ICD-10 instructs the physician to identify tobacco exposure as an additional code when reporting asthma. Those choices are:

  • Exposure to environmental tobacco smoke (Z77.22)
  • Exposure to tobacco smoke in the perinatal period (P96.81)
  • History of tobacco use (Z87.31)
  • Occupational exposure to environmental tobacco smoke (Z57.31)
  • Tobacco  dependence (F17.-)
  • Tobacco  use (Z72.0)

EAR INFECTIONS

ICD-10 includes various codes to denote specific forms of a middle ear infection. These codes are grouped in categories H65- H67 and distinguish between these forms of otitis media:

  • Serous
  • Allergic
  • Mucoid
  • Nonsuppurative
  • Suppurative
  • Tubotympanic suppurative
  • Atticoantral suppurative

Physicians must also document the following for many of the codes in this section:

  • Acute vs. chronic
  • Laterality (left vs. right vs. bilateral)
  • Any associated perforated tympanic membrane

Tobacco exposure should be identified as a second diagnosis, using an additional code when an ear infection is reported.

HEADACHE

ICD-10 includes a variety of new codes for reporting headaches. For example, when a patient presents with a migraine (code G43), physicians must specify whether it’s common, hemiplegic, persistent, chronic, ophthalmologic, abdominal, or menstrual.

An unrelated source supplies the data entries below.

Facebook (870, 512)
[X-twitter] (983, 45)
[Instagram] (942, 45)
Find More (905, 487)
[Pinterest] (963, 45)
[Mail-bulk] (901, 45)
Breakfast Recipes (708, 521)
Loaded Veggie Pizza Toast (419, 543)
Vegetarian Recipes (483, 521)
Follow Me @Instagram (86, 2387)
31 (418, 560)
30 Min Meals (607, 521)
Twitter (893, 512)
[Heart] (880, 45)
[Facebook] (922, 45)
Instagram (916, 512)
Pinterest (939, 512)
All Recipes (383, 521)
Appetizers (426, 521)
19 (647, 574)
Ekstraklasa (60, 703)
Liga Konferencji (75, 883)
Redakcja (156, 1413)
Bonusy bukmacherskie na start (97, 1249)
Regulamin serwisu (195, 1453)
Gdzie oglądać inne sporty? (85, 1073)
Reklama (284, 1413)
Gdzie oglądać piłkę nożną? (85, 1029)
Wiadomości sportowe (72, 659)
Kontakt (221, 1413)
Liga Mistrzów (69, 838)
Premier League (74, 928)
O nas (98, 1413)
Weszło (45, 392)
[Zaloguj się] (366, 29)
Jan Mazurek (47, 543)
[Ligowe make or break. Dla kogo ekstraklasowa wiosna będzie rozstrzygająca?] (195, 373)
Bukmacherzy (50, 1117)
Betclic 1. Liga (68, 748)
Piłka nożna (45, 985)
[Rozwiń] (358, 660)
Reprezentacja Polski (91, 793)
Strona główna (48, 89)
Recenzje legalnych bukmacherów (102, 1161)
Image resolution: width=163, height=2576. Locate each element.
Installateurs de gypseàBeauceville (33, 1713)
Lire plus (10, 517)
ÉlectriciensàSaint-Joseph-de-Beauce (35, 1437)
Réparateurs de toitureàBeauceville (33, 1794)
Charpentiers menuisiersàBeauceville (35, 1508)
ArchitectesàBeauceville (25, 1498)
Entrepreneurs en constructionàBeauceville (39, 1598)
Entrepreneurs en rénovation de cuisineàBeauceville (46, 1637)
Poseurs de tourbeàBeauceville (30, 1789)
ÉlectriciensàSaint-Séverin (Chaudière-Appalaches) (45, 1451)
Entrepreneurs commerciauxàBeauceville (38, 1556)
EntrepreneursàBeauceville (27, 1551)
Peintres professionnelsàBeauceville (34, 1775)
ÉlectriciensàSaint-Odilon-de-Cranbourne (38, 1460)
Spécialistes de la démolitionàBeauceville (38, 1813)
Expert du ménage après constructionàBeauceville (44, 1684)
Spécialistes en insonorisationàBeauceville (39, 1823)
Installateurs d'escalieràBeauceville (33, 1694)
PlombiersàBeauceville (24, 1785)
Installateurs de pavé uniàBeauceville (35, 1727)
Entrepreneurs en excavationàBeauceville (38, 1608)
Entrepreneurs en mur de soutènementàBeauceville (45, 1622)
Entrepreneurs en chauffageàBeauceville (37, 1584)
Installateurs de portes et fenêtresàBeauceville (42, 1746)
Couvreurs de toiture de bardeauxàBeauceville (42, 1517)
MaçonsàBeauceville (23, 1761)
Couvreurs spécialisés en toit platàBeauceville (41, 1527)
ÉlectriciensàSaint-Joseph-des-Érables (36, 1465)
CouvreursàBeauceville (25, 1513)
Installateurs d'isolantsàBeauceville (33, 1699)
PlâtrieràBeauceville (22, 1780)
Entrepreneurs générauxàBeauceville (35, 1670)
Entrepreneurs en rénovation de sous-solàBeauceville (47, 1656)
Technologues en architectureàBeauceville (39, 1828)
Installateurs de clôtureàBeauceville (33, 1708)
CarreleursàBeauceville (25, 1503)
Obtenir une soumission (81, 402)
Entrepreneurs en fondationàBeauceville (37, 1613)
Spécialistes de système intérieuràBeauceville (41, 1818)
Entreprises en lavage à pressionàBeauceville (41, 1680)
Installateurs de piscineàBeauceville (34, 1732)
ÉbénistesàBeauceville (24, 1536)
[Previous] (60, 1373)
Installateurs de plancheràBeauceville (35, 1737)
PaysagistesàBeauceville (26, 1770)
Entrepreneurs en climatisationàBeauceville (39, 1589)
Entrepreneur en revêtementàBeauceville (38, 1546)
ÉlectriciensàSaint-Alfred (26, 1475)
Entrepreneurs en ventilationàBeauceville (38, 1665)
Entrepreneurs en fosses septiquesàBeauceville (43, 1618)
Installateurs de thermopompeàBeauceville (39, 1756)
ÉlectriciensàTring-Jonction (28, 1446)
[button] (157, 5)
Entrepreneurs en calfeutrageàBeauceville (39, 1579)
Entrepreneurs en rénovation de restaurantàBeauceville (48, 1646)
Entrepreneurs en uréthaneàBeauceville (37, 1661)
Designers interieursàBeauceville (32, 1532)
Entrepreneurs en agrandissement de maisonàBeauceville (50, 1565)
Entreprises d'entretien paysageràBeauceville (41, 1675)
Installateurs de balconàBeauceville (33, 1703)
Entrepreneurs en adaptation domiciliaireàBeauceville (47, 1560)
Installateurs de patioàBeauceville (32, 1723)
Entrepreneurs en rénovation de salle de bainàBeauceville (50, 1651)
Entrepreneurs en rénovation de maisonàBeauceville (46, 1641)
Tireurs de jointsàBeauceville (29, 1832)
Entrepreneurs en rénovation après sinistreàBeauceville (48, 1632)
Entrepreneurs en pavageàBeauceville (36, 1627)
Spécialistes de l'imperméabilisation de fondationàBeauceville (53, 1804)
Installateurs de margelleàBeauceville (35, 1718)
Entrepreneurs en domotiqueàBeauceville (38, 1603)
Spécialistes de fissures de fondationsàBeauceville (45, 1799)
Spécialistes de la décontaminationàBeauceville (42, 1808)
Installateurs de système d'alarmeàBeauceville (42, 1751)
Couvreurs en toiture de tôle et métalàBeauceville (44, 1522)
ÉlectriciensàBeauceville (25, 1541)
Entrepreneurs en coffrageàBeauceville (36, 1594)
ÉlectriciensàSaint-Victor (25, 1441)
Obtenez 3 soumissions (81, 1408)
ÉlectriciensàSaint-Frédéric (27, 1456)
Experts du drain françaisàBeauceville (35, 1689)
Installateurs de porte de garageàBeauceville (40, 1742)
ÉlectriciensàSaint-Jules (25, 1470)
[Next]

Cluster headaches and other trigeminal autonomic cephalalgias (code G44.0) are grouped into episodic, chronic, episodic paroxysmal hemicranias, chronic paroxysmal hemicranias, and short-lasting unilateral neuralgiform headache with conjunctival injection and tearing. There are also codes for vascular headaches (G44.1), tension-type headaches (G44.2), post­ traumatic headaches (G44.3), drug-induced headaches (G44.4), as well as a variety of other headache syndromes.

Many of the codes in the headache section also require the following documentation:

  • With or without aura
  • Intractable vs. not intractable
  • With or without  status migrainosus

DEPRESSION

The codes in Chapter 5 of ICD-10 (mental, behavioral, and neurodevelopmental disorders) parallel the codes in DSM-IV TR in most cases.

According to the Centers for Disease Control and Prevention, an estimated 1 in 10 adults report depression, and patients often come to their primary-care physician for this condition.

Depression codes have been greatly expanded in ICD-10. When a patient presents with major depression (codes F32 – F33), physicians must consider and document the following:

  • Single episode vs. recurrent
  • Mild, moderate, or severe
  • With or without psychotic features
  • In partial or full remission

OTHER CODES

Chapter 21 of ICD-10 includes an array of codes related to factors that influence health status and contact with health services. For example, primary-care physicians may interested in codes Z55- Z65, which pertain to health hazards related to socioeconomic and psychosocial circumstances, such as problems related to education and literacy, employment and unemployment, and occupation exposure to risk factors, among others.

Codes in the Z68 category denote specific data related to body mass index (BMI). These should be reported additionally when reporting obesity (code E66) and the BMI is known.

Codes in the Z72 category denote problems related to lifestyle (e.g., tobacco use, lack of exercise, and high-risk sexual behavior).

This chapter also includes codes for preventive care, such as Z01.3 (encounter for examination of blood pressure), Z01.4 (encounter for gynecological exam), and more. Many of the codes for reporting well-visits require a selection between “with abnormal findings” or “without abnormal findings.” When abnormal findings are present, a second code is required to identity the abnormal findings.